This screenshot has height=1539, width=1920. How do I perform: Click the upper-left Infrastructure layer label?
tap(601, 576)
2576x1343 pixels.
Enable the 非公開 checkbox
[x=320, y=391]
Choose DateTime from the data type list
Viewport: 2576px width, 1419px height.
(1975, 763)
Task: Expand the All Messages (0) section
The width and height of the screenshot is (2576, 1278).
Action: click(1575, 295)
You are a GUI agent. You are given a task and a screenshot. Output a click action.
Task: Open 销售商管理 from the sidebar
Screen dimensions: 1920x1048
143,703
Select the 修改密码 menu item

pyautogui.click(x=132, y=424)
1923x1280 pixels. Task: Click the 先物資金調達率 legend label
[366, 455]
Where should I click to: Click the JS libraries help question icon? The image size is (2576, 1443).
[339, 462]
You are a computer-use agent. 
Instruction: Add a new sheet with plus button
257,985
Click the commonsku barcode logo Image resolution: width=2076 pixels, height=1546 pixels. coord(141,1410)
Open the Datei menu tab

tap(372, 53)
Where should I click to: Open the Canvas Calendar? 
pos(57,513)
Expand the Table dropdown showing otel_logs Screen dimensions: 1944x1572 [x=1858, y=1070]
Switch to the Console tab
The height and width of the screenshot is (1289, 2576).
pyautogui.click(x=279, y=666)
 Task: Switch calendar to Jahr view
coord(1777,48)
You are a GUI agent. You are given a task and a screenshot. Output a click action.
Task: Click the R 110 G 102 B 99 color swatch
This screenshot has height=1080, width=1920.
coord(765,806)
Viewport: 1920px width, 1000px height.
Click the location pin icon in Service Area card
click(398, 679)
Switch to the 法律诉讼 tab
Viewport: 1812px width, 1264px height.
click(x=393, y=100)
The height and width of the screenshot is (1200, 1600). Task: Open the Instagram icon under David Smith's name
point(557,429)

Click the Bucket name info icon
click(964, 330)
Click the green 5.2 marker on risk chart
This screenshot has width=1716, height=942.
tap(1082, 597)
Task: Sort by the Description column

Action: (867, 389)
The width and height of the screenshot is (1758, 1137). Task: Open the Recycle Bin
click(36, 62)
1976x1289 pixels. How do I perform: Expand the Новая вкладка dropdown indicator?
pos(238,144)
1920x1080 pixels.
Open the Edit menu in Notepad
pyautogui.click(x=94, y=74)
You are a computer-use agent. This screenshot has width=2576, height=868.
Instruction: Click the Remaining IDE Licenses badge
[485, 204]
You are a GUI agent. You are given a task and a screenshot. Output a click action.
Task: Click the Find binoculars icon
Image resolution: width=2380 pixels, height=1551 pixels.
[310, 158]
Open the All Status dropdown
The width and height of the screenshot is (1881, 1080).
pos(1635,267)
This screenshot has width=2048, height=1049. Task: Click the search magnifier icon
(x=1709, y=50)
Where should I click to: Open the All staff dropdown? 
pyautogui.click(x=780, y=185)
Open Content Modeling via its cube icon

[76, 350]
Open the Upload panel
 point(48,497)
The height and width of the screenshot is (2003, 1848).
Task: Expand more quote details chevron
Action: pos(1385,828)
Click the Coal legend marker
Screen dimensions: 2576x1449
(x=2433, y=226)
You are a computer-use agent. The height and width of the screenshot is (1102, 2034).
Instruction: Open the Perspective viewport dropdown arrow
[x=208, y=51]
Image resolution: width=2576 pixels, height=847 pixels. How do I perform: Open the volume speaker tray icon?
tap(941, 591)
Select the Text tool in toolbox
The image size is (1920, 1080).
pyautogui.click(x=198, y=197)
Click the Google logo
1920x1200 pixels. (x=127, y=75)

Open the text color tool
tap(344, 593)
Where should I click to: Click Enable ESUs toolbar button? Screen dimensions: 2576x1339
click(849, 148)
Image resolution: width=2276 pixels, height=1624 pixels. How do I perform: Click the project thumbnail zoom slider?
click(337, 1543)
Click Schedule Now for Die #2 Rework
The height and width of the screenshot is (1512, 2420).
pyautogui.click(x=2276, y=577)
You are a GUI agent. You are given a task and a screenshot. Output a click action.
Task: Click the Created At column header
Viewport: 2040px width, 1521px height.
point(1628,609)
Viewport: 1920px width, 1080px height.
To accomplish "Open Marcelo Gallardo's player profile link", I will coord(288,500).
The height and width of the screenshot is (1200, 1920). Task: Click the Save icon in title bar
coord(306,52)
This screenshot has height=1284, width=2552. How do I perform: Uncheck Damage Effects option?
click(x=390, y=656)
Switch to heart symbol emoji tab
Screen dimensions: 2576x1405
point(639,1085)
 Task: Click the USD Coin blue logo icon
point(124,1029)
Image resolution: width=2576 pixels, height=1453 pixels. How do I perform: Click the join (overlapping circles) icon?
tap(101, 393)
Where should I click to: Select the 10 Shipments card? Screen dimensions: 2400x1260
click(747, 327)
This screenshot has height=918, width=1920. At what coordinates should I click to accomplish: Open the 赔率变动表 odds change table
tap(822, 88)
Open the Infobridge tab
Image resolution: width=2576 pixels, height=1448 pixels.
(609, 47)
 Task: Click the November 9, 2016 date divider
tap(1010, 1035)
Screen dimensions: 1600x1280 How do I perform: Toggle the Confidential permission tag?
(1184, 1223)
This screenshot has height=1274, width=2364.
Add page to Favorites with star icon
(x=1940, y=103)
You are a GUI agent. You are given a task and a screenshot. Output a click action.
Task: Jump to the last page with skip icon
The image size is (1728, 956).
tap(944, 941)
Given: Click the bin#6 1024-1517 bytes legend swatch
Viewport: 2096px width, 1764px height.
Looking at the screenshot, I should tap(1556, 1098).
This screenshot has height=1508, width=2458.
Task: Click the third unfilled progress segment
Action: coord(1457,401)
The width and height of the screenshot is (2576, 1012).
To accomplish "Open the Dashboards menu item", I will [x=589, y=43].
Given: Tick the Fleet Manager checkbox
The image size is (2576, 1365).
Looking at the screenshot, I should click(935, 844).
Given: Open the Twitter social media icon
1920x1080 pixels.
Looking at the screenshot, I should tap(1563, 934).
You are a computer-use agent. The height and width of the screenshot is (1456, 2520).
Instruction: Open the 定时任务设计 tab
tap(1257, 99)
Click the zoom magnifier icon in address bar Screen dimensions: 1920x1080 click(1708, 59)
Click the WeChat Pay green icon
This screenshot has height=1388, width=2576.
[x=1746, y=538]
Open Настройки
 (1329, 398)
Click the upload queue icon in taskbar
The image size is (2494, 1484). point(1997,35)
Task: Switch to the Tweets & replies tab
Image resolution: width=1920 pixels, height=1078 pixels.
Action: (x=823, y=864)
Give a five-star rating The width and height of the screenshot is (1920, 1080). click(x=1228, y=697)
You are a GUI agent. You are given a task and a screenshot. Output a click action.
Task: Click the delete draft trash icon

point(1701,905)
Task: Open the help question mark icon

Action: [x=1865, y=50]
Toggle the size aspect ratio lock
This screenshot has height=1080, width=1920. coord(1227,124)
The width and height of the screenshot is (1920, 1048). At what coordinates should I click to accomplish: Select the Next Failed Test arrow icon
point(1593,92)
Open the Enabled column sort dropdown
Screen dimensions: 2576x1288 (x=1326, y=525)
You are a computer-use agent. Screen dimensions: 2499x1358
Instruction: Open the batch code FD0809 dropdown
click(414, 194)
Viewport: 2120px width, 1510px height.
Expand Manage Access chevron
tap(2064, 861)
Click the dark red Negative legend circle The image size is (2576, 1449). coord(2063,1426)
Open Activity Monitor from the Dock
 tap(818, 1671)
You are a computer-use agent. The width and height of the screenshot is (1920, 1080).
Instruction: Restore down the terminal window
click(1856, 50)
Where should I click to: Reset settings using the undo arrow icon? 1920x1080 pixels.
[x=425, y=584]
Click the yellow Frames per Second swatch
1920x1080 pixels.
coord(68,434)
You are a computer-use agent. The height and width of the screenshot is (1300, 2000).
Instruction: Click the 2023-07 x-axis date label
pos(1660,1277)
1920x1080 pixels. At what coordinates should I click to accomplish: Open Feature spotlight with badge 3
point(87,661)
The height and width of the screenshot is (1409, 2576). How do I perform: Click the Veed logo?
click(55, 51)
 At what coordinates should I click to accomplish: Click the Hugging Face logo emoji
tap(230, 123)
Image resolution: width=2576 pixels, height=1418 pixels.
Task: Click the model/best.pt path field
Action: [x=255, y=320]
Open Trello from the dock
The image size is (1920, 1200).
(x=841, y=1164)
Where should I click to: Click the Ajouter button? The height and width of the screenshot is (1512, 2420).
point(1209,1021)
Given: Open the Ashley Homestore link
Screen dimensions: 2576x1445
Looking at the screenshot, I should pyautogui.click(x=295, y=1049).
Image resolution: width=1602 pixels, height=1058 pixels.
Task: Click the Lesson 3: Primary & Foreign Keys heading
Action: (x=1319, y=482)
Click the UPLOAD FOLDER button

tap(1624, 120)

TASK BRIEF. Once you reach the line containing "2576x1343 pixels.", include it and stop; until then, reproduce each line of the listing from its start exactly.

TASK RESPONSE.
This screenshot has height=1539, width=1920. How do I perform: Click the upper-left Infrastructure layer label?
tap(601, 576)
2576x1343 pixels.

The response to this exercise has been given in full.